**WHAT IS NEEDED**.
Copy the records below verbatim, beginning with the line that contains "This screenshot has width=544, height=407." and continuing through the line that contains "will [67, 31].".

**DATA ROWS**.
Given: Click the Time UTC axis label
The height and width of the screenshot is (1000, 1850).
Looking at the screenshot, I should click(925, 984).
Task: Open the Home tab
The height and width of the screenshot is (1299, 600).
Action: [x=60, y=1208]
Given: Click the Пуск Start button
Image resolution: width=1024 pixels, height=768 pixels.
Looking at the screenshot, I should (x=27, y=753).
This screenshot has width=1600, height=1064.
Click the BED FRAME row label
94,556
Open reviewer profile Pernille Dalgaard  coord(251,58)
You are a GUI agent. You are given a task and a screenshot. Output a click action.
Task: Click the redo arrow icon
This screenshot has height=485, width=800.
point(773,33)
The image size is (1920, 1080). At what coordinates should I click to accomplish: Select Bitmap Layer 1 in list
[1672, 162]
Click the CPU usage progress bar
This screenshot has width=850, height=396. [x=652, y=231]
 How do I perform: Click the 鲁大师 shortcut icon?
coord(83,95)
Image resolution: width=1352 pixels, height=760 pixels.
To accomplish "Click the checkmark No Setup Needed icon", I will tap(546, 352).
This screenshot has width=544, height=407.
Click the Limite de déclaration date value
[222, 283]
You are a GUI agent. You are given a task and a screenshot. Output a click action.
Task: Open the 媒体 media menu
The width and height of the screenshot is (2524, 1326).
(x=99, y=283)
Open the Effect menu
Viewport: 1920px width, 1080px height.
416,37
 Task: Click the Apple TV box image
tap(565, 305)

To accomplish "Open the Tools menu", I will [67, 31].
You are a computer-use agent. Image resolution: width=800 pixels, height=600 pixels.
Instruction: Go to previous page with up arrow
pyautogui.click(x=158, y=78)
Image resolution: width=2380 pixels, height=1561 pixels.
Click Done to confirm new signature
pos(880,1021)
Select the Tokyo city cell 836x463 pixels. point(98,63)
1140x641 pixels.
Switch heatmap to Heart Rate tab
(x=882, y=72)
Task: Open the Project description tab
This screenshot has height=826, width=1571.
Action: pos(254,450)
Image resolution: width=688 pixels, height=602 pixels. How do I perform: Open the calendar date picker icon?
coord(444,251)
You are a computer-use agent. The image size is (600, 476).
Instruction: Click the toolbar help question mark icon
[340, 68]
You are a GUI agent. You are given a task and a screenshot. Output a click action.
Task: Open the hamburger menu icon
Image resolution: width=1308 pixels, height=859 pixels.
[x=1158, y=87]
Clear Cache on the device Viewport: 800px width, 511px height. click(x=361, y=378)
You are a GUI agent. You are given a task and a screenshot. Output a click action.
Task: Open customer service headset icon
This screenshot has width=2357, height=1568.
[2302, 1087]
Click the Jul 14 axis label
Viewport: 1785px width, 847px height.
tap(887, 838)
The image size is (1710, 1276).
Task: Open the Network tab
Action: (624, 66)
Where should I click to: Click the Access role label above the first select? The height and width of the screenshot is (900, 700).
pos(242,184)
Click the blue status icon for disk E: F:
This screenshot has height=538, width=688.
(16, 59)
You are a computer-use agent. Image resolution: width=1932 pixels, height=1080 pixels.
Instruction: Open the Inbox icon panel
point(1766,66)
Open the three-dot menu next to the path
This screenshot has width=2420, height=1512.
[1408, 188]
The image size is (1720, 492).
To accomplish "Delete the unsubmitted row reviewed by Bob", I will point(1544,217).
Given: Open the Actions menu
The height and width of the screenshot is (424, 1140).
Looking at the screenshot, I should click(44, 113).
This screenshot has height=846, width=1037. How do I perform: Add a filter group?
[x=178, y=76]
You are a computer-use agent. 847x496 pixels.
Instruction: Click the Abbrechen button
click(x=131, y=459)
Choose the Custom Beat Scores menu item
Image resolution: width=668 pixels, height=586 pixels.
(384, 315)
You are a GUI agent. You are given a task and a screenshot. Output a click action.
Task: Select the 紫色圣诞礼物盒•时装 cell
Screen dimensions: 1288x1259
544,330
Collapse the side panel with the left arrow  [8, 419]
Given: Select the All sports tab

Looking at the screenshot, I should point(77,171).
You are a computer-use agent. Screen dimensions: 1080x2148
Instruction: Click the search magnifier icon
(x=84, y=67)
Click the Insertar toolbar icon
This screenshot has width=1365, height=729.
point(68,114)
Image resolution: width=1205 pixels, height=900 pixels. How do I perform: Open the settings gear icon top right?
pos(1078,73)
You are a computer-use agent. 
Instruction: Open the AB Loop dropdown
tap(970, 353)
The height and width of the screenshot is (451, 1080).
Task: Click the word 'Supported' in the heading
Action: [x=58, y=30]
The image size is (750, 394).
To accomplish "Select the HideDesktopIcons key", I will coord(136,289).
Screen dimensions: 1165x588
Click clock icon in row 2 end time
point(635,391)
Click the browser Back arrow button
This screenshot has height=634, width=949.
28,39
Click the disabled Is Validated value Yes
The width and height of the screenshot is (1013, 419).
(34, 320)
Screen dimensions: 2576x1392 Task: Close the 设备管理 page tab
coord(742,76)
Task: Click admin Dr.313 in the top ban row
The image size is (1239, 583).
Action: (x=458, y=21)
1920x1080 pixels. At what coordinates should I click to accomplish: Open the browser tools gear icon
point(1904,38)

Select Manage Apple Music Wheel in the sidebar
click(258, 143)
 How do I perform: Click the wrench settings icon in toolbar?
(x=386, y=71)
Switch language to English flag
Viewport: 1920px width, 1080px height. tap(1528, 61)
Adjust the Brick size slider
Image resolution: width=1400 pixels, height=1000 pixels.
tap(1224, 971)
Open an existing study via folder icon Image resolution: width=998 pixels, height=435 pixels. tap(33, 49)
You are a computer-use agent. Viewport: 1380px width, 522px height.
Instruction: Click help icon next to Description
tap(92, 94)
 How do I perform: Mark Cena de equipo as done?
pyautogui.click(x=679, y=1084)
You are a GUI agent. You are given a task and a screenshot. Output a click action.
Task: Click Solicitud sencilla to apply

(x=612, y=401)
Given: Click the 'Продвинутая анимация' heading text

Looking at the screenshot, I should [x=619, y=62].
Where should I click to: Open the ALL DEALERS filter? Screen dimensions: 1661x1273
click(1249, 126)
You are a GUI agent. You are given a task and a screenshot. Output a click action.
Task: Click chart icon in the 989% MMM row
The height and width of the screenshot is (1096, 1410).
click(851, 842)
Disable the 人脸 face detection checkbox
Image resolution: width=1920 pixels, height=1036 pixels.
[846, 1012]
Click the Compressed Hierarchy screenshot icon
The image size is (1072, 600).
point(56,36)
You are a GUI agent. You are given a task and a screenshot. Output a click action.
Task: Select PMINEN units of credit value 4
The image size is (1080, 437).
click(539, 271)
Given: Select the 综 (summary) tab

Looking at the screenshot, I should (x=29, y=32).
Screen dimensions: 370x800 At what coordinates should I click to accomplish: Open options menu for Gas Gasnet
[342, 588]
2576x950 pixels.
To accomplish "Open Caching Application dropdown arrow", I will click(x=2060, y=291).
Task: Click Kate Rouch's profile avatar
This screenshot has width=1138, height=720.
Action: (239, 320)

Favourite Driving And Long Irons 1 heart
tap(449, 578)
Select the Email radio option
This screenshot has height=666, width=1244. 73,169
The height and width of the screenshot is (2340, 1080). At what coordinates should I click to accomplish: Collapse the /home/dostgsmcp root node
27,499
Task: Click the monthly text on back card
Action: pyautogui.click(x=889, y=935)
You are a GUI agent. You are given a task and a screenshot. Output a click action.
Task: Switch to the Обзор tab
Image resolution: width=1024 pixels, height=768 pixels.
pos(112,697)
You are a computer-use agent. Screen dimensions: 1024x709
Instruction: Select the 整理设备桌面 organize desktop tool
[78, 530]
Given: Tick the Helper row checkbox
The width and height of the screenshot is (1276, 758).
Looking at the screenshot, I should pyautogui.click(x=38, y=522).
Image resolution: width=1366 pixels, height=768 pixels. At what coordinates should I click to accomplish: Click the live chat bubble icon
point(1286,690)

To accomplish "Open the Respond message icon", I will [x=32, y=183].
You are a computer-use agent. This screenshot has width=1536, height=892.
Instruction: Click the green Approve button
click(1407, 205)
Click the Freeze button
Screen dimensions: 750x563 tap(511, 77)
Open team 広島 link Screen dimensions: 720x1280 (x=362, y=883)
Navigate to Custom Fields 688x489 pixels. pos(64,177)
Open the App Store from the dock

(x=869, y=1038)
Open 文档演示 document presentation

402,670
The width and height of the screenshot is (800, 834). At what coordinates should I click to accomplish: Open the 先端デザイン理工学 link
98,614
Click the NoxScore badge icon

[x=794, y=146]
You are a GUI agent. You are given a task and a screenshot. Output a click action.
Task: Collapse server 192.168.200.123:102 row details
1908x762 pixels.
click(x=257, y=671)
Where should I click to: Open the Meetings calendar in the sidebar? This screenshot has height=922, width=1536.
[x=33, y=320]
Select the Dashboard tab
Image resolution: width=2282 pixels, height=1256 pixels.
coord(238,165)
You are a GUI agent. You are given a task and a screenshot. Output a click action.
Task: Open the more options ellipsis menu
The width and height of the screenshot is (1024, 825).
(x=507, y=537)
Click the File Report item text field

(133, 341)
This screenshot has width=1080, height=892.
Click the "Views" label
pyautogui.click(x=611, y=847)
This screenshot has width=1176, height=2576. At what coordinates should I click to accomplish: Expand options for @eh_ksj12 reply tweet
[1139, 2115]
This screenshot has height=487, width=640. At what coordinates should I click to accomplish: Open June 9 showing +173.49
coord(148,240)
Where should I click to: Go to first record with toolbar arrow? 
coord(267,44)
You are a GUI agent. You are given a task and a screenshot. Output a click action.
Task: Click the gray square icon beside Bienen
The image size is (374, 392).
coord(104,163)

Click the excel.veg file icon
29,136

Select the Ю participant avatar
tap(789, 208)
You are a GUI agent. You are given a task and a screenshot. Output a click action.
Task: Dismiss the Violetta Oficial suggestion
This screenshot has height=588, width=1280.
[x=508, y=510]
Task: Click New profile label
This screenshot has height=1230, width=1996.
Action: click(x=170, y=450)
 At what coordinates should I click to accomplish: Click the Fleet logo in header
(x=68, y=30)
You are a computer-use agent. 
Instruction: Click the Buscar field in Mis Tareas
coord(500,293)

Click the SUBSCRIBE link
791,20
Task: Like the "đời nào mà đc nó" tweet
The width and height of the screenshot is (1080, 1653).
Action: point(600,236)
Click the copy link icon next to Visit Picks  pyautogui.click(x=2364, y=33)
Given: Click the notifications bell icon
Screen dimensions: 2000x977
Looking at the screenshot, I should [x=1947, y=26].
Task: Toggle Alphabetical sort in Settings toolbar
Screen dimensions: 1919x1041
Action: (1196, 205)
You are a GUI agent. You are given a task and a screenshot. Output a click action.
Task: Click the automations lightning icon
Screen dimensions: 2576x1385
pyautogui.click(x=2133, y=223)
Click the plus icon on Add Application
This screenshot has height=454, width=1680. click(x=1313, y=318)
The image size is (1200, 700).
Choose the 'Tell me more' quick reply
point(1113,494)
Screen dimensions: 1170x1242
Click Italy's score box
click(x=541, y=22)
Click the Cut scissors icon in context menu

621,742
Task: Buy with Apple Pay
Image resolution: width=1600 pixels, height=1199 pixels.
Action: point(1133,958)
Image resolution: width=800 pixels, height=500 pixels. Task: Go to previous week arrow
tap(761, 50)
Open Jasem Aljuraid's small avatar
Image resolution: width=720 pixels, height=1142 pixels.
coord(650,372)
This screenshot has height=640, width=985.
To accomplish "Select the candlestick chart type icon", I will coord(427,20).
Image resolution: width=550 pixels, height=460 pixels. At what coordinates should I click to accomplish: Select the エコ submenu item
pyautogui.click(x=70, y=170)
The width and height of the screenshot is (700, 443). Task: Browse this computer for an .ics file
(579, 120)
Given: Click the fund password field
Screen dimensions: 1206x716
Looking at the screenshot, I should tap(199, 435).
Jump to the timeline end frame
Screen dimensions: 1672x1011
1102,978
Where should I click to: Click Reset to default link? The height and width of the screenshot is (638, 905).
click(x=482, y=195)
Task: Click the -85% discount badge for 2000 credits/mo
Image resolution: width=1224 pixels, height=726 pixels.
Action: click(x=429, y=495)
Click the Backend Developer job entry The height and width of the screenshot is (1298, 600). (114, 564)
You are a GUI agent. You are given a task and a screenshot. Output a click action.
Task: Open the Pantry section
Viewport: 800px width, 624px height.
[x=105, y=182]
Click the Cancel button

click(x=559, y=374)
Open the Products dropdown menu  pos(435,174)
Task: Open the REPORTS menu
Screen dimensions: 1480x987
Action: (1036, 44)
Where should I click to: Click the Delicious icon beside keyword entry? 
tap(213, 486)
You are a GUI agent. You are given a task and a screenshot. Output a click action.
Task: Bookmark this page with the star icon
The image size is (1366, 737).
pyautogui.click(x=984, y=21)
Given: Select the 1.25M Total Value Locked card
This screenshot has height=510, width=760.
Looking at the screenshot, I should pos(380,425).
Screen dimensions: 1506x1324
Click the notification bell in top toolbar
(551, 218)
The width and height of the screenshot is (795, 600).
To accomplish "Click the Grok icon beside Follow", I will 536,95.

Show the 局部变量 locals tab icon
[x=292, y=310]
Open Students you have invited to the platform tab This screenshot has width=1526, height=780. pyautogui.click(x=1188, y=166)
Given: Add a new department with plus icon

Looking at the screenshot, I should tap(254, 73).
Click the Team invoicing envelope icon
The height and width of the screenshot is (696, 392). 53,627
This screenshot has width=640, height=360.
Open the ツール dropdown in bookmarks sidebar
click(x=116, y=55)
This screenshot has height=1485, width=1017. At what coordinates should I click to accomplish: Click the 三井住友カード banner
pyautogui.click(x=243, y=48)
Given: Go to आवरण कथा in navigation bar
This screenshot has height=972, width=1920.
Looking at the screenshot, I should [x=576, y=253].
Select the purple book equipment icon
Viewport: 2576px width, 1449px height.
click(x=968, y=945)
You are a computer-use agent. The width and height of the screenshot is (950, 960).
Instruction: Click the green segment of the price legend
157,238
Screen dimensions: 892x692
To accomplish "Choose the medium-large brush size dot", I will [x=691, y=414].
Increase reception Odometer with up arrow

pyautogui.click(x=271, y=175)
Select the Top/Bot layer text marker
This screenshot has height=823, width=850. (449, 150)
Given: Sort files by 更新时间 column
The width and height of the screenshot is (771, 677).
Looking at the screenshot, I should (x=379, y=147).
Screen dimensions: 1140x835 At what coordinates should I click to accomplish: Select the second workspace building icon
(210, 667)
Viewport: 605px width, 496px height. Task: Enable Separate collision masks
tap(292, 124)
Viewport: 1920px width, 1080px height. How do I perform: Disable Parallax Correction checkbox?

**EXERCISE OUTPUT**.
This screenshot has width=544, height=407.
Click the Limite de déclaration date value
[222, 283]
You are a GUI agent. You are given a task and a screenshot. Output a click action.
Task: Open the 媒体 media menu
The width and height of the screenshot is (2524, 1326).
(x=99, y=283)
Open the Effect menu
Viewport: 1920px width, 1080px height.
416,37
 Task: Click the Apple TV box image
tap(565, 305)

To accomplish "Open the Tools menu", I will [67, 31].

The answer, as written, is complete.